India Pride Project
- Founded: 2014
- Founder: S. Vijay Kumar and Anuraag Saxena
- Type: Non-governmental organization
- Region served: India
- Website: ipp.org.in

= India Pride Project =

India Pride Project (IPP) is a grassroots group of art enthusiasts who use open source intelligence to identify stolen religious artefacts from temples in India in order to facilitate their return. Co-founded in 2014 by two Singapore-based art enthusiasts, S. Vijay Kumar and Anuraag Saxena, it now has activist volunteers from all over the world.

==Recovery Efforts==
Through the work of the IPP, a 12th-century bronze Buddha statue stolen from the ASI site museum in Nalanda, Bihar, India nearly 60 years ago was identified in circulation on the European market and was successfully returned to India via London’s Metropolitan Police during a handover ceremony which coincided with India’s Independence Day.

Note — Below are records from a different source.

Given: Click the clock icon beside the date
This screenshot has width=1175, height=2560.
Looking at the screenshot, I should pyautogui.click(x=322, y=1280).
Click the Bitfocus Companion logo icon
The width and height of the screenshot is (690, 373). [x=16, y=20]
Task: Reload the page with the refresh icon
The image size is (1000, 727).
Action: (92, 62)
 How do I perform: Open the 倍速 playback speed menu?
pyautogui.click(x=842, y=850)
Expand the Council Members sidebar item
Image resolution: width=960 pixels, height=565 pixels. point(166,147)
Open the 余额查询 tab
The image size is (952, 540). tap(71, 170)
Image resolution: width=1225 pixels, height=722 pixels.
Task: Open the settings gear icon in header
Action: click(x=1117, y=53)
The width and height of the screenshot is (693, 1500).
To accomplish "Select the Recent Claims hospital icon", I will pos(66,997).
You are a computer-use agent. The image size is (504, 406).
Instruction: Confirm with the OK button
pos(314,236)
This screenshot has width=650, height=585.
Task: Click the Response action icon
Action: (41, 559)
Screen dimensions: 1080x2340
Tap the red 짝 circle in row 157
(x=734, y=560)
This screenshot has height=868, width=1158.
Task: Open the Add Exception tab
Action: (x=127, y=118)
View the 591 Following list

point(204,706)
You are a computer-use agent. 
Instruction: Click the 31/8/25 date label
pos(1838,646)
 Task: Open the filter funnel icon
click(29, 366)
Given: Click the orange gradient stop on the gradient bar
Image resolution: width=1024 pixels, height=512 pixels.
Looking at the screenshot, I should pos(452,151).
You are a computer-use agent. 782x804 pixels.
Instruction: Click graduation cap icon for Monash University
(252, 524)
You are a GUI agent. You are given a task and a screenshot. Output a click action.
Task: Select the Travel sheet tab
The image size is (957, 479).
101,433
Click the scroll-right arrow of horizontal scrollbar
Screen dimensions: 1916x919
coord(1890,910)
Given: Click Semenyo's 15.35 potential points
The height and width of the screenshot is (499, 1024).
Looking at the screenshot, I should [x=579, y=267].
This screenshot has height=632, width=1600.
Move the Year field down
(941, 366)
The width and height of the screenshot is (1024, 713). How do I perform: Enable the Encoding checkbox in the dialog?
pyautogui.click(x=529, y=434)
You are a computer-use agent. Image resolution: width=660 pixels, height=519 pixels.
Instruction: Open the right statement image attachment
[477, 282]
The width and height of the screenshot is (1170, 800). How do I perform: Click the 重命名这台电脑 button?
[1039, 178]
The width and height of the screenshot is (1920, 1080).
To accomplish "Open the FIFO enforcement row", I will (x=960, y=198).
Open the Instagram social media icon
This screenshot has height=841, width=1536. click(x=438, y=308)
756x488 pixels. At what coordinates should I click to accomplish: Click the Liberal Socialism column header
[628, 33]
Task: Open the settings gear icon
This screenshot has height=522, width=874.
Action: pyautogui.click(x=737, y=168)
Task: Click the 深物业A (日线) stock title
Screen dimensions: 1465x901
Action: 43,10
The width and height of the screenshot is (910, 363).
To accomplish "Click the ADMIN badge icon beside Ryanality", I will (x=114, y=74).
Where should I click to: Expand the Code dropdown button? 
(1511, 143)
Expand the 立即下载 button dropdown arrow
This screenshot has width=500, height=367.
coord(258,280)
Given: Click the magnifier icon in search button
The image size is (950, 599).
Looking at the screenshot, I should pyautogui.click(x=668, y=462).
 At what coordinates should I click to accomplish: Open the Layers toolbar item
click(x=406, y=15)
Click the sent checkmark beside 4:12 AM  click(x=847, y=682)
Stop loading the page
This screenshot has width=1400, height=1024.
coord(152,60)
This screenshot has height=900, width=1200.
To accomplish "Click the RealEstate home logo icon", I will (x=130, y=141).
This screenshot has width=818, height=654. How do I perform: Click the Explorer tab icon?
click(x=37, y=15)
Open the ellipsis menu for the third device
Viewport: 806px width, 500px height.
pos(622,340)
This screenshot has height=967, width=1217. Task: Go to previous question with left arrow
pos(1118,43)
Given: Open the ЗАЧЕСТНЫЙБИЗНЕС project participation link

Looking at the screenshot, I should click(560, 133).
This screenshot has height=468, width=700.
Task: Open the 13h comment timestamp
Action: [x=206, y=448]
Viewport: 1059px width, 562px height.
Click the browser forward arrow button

The group of volunteers have also contributed research crucial to other successful restitutions of objects of dubious provenance, such as a 12th-century Buddha stolen from a Bihar museum in 1961 and a 900-year-old Natarajan idol taken from the Brihadeeswara Temple in Sripuranthan, Tamil Nadu in 2006.

IPP also contributed research that ultimately resulted in eight statues (including a 12th century Chola bronze figure of the dancing child-saint Sambandar) and six paintings being arranged to be returned by the National Gallery of Australia to the Indian government.